▸ What to do
Go through the entries below and return every line that contains "will".

[Start of section]

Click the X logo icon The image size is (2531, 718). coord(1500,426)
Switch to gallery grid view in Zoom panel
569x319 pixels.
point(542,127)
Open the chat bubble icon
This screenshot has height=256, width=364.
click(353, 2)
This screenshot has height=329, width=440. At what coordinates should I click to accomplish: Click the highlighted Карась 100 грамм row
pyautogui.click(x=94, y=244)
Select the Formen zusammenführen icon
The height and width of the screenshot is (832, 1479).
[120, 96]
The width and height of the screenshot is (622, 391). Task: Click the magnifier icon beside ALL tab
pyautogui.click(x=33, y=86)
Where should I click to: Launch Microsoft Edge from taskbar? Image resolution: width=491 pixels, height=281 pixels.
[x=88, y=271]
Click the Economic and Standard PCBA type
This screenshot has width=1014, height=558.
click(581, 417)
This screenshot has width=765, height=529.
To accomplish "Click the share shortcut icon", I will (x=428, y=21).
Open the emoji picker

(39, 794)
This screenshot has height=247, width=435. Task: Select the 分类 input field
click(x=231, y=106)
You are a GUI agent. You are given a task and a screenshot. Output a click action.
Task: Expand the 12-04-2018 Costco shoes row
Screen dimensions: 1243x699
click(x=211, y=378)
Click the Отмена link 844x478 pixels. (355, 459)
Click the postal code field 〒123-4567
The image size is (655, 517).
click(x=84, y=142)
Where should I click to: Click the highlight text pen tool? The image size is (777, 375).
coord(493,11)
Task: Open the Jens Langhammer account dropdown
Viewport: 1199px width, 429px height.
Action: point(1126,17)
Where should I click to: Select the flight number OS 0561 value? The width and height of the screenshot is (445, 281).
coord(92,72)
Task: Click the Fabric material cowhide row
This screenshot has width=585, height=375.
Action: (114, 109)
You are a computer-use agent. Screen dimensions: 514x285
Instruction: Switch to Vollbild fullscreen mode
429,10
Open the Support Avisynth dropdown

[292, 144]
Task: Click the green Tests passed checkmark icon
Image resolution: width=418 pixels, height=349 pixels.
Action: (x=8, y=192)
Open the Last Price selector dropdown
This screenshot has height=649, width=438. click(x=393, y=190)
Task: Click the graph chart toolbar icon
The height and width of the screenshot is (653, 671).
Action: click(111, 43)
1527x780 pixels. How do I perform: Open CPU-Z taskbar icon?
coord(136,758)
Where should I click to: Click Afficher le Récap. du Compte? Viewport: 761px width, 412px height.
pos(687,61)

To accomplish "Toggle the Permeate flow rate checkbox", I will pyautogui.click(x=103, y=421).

[End of section]

▸ Output
To accomplish "Click the share shortcut icon", I will (x=428, y=21).
To accomplish "Toggle the Permeate flow rate checkbox", I will pyautogui.click(x=103, y=421).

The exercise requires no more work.